Exercise details
Give back all of the data exactly as it appears here.
===== Available records =====
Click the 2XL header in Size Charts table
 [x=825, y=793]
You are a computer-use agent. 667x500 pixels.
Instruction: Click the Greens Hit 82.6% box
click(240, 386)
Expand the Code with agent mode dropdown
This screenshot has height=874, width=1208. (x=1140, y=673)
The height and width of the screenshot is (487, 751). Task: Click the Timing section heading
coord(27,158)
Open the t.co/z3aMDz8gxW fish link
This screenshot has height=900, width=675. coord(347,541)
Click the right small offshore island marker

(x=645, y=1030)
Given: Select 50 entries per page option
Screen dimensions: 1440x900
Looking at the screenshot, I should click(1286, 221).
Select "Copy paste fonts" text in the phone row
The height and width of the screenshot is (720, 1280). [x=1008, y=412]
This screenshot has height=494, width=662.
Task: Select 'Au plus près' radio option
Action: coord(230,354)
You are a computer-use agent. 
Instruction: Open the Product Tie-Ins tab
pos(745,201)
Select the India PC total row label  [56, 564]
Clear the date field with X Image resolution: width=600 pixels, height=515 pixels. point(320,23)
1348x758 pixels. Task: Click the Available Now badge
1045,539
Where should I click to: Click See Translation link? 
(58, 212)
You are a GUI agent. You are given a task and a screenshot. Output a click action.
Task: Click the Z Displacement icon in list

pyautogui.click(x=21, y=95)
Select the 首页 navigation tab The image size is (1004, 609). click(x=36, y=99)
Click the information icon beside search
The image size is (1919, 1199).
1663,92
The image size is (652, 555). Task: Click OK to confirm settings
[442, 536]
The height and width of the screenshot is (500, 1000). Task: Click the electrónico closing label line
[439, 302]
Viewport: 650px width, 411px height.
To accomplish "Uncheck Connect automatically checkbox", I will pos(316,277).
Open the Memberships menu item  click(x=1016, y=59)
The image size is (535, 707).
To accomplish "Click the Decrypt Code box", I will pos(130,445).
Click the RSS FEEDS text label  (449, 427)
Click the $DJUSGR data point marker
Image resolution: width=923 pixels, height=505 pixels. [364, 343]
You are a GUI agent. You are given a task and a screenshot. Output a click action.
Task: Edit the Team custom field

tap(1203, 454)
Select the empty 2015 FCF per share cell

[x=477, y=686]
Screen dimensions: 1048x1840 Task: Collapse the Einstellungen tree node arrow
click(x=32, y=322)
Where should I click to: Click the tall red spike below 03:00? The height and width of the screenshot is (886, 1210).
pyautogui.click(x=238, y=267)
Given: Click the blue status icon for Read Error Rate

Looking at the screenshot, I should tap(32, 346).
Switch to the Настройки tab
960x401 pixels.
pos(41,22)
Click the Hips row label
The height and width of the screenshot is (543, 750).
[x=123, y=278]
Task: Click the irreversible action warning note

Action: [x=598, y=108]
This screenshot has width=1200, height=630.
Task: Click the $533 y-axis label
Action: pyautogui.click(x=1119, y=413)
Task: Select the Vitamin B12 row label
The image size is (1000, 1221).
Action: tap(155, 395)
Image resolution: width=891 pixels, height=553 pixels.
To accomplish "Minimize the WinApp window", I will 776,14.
=====
Answer box
Click the 2XL header in Size Charts table
 [x=825, y=793]
You are a computer-use agent. 667x500 pixels.
Instruction: Click the Greens Hit 82.6% box
click(240, 386)
Expand the Code with agent mode dropdown
This screenshot has height=874, width=1208. (x=1140, y=673)
The height and width of the screenshot is (487, 751). Task: Click the Timing section heading
coord(27,158)
Open the t.co/z3aMDz8gxW fish link
This screenshot has height=900, width=675. coord(347,541)
Click the right small offshore island marker

(x=645, y=1030)
Given: Select 50 entries per page option
Screen dimensions: 1440x900
Looking at the screenshot, I should click(1286, 221).
Select "Copy paste fonts" text in the phone row
The height and width of the screenshot is (720, 1280). [x=1008, y=412]
This screenshot has height=494, width=662.
Task: Select 'Au plus près' radio option
Action: coord(230,354)
You are a computer-use agent. 
Instruction: Open the Product Tie-Ins tab
pos(745,201)
Select the India PC total row label  [56, 564]
Clear the date field with X Image resolution: width=600 pixels, height=515 pixels. point(320,23)
1348x758 pixels. Task: Click the Available Now badge
1045,539
Where should I click to: Click See Translation link? 
(58, 212)
You are a GUI agent. You are given a task and a screenshot. Output a click action.
Task: Click the Z Displacement icon in list

pyautogui.click(x=21, y=95)
Select the 首页 navigation tab The image size is (1004, 609). click(x=36, y=99)
Click the information icon beside search
The image size is (1919, 1199).
1663,92
The image size is (652, 555). Task: Click OK to confirm settings
[442, 536]
The height and width of the screenshot is (500, 1000). Task: Click the electrónico closing label line
[439, 302]
Viewport: 650px width, 411px height.
To accomplish "Uncheck Connect automatically checkbox", I will pos(316,277).
Open the Memberships menu item  click(x=1016, y=59)
The image size is (535, 707).
To accomplish "Click the Decrypt Code box", I will pos(130,445).
Click the RSS FEEDS text label  (449, 427)
Click the $DJUSGR data point marker
Image resolution: width=923 pixels, height=505 pixels. [364, 343]
You are a GUI agent. You are given a task and a screenshot. Output a click action.
Task: Edit the Team custom field

tap(1203, 454)
Select the empty 2015 FCF per share cell

[x=477, y=686]
Screen dimensions: 1048x1840 Task: Collapse the Einstellungen tree node arrow
click(x=32, y=322)
Where should I click to: Click the tall red spike below 03:00? The height and width of the screenshot is (886, 1210).
pyautogui.click(x=238, y=267)
Given: Click the blue status icon for Read Error Rate

Looking at the screenshot, I should tap(32, 346).
Switch to the Настройки tab
960x401 pixels.
pos(41,22)
Click the Hips row label
The height and width of the screenshot is (543, 750).
[x=123, y=278]
Task: Click the irreversible action warning note

Action: [x=598, y=108]
This screenshot has width=1200, height=630.
Task: Click the $533 y-axis label
Action: pyautogui.click(x=1119, y=413)
Task: Select the Vitamin B12 row label
The image size is (1000, 1221).
Action: tap(155, 395)
Image resolution: width=891 pixels, height=553 pixels.
To accomplish "Minimize the WinApp window", I will 776,14.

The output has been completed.